We are experiencing a historic moment for criminal legal reform. States legislatures are enacting sweeping revisions to criminal law. Judges are being elected and appointed from communities historically most burdened by the carceral state. Even prosecutors, long the most zealous advocates of misguided “tough on crime” policies, are pledging to combat, rather than perpetuate, mass incarceration. Reform policies range from ending cash bail to decriminalizing marijuana to raising the age of criminal responsibility. This progress, by no means sufficient to declare victory over mass incarceration, is a promising start. And there is reason to believe the trend will continue, resulting in even more robust reform—support for decarceral policies is strong, bipartisan, and growing.
This moment comes after years of declining crime rates. In the nation, and in most cities, we are in a period of historically low crime. These conditions raise concerns about the reform movement’s viability: What would happen if crime went up?
It is possible, even likely, that in the near future, crime will increase in some jurisdiction after it implements criminal legal reforms. This is not to say that decarceral policies cause increases in crime. If anything, evidence shows the opposite. But crime rates are affected by factors other than criminal legal policy. They respond to macroeconomic forces like recessions, employment rates, and housing availability. Short-term increases or decreases in crime may also be statistical noise.
When crime increases in a jurisdiction that recently imposed criminal legal reforms, we know how pro-incarceration zealots will respond. Ultra-conservative politicians will decry their opponents as “soft on crime.” Police unions will claim that reforms cause increases in violence. Media will prioritize sensationalism over data and context. Regrettably, American voters have a well-established susceptibility to such fearmongering.
Reformers must prepare to respond if crime rises after implementing a decarceral policy. They should craft a response that is most likely to preserve the policy in question and to advance the movement at large.
A successful strategy will focus on the immense benefits of reform. The United States criminal punishment system, as it exists today, is tragically defective. We overincarcerate, oversupervize, and overpolice. Interaction with the criminal punishment system, and incarceration in particular, is psychologically devastating, destroys families, dissolves economic opportunity, torpedoes children’s educations, and increases the likelihood of future incarceration. These burdens fall overwhelmingly on people of color and people living in poverty.
It follows that reducing incarceration keeps families together, prevents devastating psychological trauma, avoids interference with employment and education, averts permanent social stigma, and likely prevents crime. On a small scale, the benefits of criminal legal reform are vividly human: a family that sits together at dinner, a mother who keeps her job, a child who goes to school rather than sits in a cage. On a large scale, criminal legal reform can catalyze momentous educational, economic, and mental and physical health improvements. These advantages would empower communities most burdened by the criminal punishment system and most marginalized in American society.

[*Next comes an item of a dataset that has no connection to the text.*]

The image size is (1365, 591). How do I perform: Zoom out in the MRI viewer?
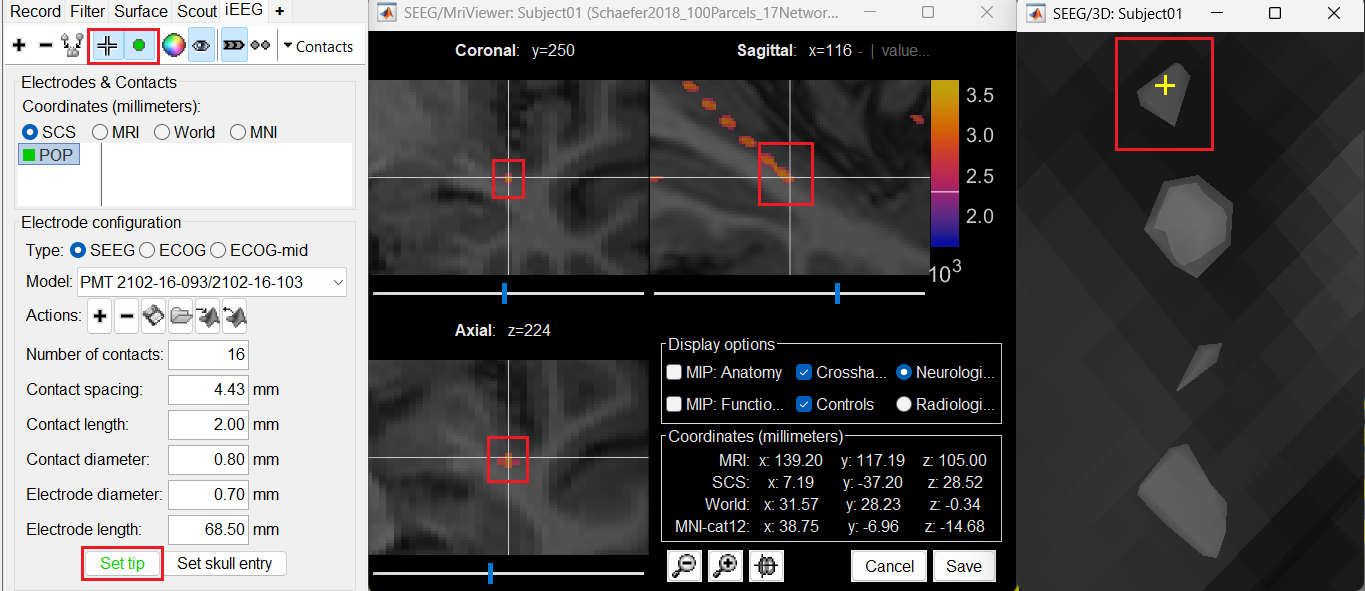click(684, 566)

Criminal legal reformers should seize every opportunity to discuss these benefits. Asked about whether bail reform caused an increase in shoplifting, the right response is that it saved 100 mothers’ jobs and 1,000 family dinners. Did decriminalizing marijuana lead to last week’s shooting? It resulted in 500 more high school degrees.
A strategy that focuses on the benefits of reform is superior to the traditional response: attempting to win the debate over whether a policy did, in fact, increase crime. That response reinforces the notion that any increase in crime is unacceptable. It hands reform opponents a strategic advantage. They do not have to argue that their position is superior, only that the reform has a flaw. It leaves reformers arguing from a defensive posture: the best case scenario is convincing the public that maybe the policy didn’t do anything wrong.
By contrast, focusing on the immense benefits of reforms invites a comprehensive discussion about whether they are worth it. This is a crucial feature of the strategy. While everyone has a different threshold for how much crime they would tolerate if it accompanied overwhelming social benefit, for most people, there is surely an answer. Framing the debate in these terms protects more than a single policy. It is also an investment in future reforms. Conditioning voters to think comprehensively about criminal legal policy inoculates them against fearmongering.
In order to reach its long term goals, the criminal legal reform movement must not depend on continuously falling crime rates. It is all but inevitable that somewhere, crime will rise following implementation of a meaningful policy. We know how fearmongers will respond; reformers must prepare an effective counterattack. The key is focusing on the benefits of reform. Massive advancements in education, income inequality, and safety are achievable, but only if mass incarceration and mass supervision come to an end. Reformers have the high ground. We should act like it.